Terjemahkan ke dalam bahasa Inggris kalimat berikut dari ulasan buku di bawah: "Kalau ditanya apakah aku menikmati buku ini, jawabannya adalah ya, aku sangat menikmatinya."

## Teks Bacaan
________________________________________
Secara emosi buku ini memang emosional banget. Tapi di samping itu, aku menemukan beberapa hal yang membuatku bertanya-tanya. Misalnya, profesi kedua orangtua Anna. Di situ diceritakan kalau mereka menjual rumah lama mereka yang besar dan pindah ke rumah yang kecil demi membiayai pengobatan Anna. Memang hal ini nggak terlalu penting sih, cuma entah kenapa terasa mengganjal—yah, mungkin aku aja yang terlalu ingin tahu. Lalu yang nggak kalah penting, bahkan menurutku sangat penting, adalah penyakit Leo. Dia menderita penyakit mental yang—menurutku—bersumber dari latar belakang keluarganya, tapi ayolah, aku butuh hal ini lebih digali lagi. Terus, aku juga masih kurang begitu ngeh kenapa dia dan Ryan jadi musuhan kayak gitu. Kilas balik-kilas balik yang diselipkan di situ belum sepenuhnya menjawab pertanyaanku.

Endingnya?
Tenang, nggak ada scene tangis-tangisan ala drakor Endless Love kok. Semua terjadi begitu wajar. Menyedihkan, tapi nggak drama.

Kalau ditanya apakah aku menikmati buku ini, jawabannya adalah ya, aku sangat menikmatinya. Terlepas dari poin-poin yang mengganjal buat aku tadi—serta beberapa tanda petik yang kurang dan huruf yang agak ngaco, buku ini menawarkan sebuah cerita kehidupan yang penuh makna. Banyak pelajaran yang bisa dipetik. Terutama bagi kalian yang selalu merasa sendirian dan tidak berarti, percayalah kalau kalian tidak sendirian. Jangan pernah menganggap diri sendiri aneh, karena setiap manusia memiliki keanehan masing-masing yang disebut unik. Mungkin kalian tidak menderita penyakit mental seperti Leo atau leukimia seperti Anna, tapi perjuangan mereka cukup memotivasi. Believe me, this book is worth to read!
________________________________________
## Cuplikan Data
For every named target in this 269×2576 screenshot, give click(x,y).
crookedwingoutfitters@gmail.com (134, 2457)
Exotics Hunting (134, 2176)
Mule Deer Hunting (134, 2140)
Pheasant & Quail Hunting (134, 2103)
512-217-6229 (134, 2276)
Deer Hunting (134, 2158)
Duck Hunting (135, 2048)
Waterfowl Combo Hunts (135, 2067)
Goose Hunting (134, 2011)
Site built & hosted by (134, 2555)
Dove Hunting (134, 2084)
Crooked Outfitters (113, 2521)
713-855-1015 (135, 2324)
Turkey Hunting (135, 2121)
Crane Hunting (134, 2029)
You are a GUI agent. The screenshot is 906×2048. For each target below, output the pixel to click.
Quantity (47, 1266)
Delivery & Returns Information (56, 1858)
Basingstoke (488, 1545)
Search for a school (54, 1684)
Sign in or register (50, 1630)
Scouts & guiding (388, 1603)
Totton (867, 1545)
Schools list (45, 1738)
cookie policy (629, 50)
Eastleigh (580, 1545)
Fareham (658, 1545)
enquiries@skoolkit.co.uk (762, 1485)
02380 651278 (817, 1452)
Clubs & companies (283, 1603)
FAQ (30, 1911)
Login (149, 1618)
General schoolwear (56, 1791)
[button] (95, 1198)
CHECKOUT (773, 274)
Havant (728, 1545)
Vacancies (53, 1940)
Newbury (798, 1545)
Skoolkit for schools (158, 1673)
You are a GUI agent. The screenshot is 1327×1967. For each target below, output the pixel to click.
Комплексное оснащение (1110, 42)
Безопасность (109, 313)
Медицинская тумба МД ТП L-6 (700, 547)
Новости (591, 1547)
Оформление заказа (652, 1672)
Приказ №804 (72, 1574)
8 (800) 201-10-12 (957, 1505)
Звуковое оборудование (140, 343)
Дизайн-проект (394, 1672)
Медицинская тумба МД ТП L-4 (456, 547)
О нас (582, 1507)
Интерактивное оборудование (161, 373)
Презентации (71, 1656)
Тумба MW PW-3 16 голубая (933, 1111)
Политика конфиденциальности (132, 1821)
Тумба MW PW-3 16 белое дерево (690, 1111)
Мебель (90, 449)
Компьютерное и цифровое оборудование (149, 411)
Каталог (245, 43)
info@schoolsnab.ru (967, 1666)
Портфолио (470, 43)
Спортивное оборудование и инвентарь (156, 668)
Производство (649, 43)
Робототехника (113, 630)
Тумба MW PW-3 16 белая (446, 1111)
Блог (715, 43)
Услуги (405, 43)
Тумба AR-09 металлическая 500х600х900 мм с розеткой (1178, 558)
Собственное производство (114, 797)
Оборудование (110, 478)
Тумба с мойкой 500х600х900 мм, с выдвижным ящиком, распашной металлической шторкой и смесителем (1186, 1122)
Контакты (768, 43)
________________________________________
## Jawaban Latihan
If I'm asked whether I enjoyed this book, the answer is yes, I enjoyed it very much.